» The task
Make an exact copy of all the data, pictures excluded.

Pixel coordinate grounding data
········
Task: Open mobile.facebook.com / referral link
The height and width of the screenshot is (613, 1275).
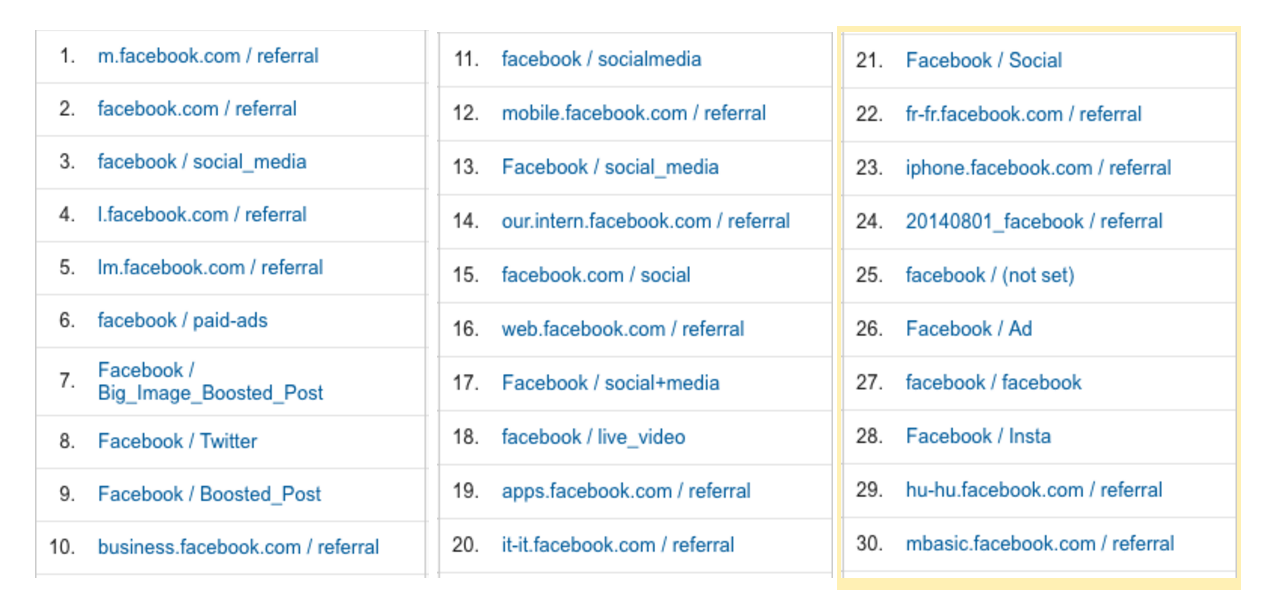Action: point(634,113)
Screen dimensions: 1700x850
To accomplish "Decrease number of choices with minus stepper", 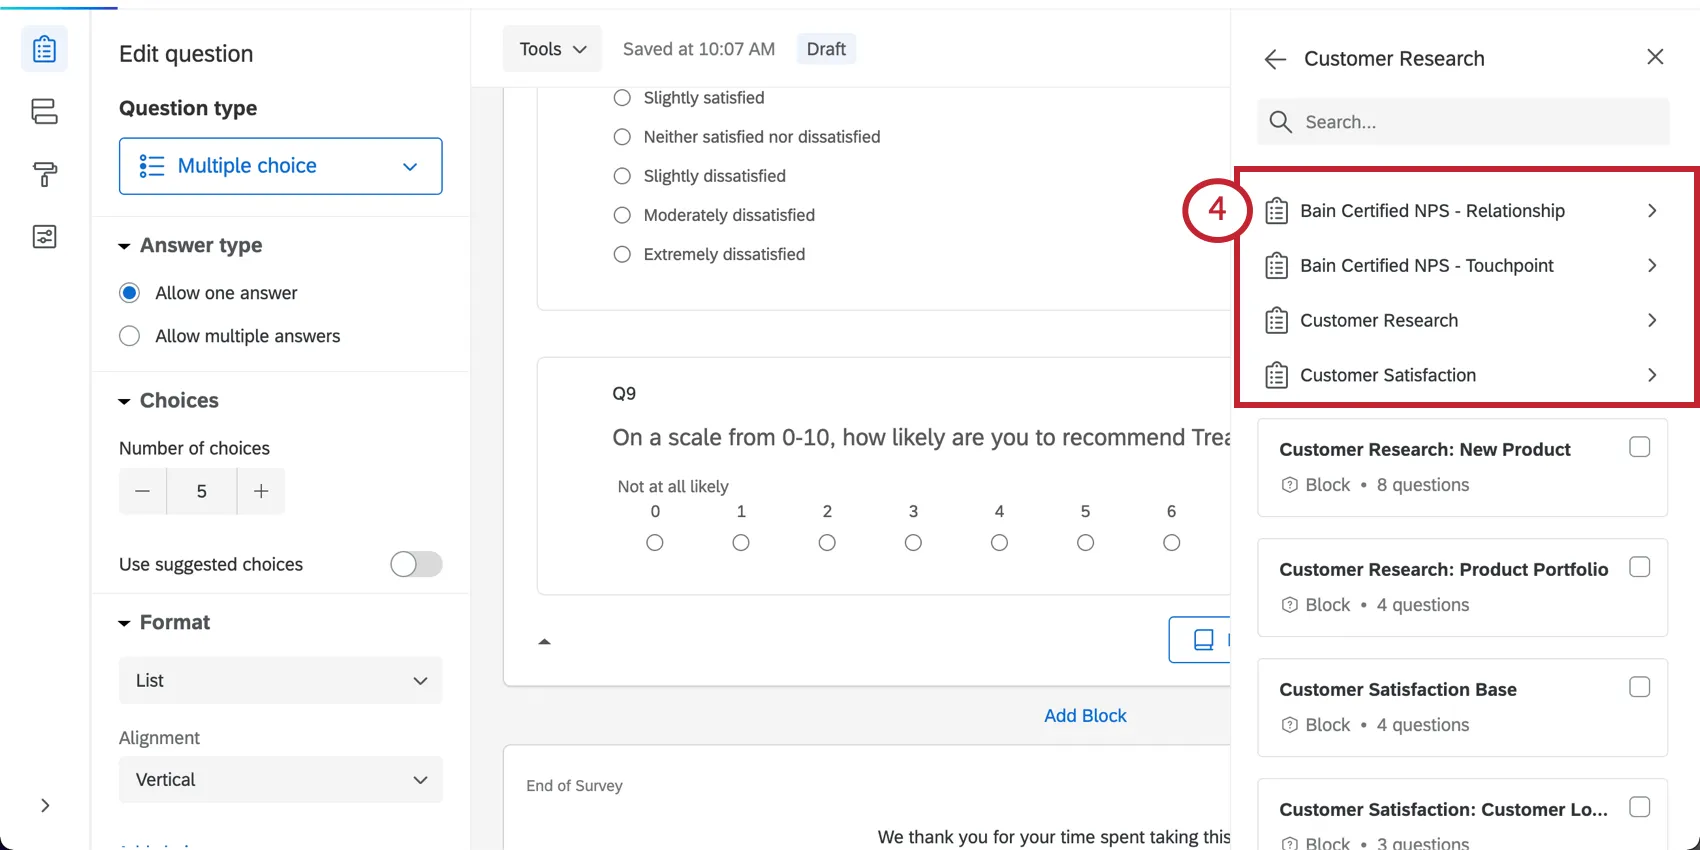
········
» Reply to the exercise
Task: Open mobile.facebook.com / referral link
The height and width of the screenshot is (613, 1275).
Action: point(634,113)
Screen dimensions: 1700x850
To accomplish "Decrease number of choices with minus stepper", 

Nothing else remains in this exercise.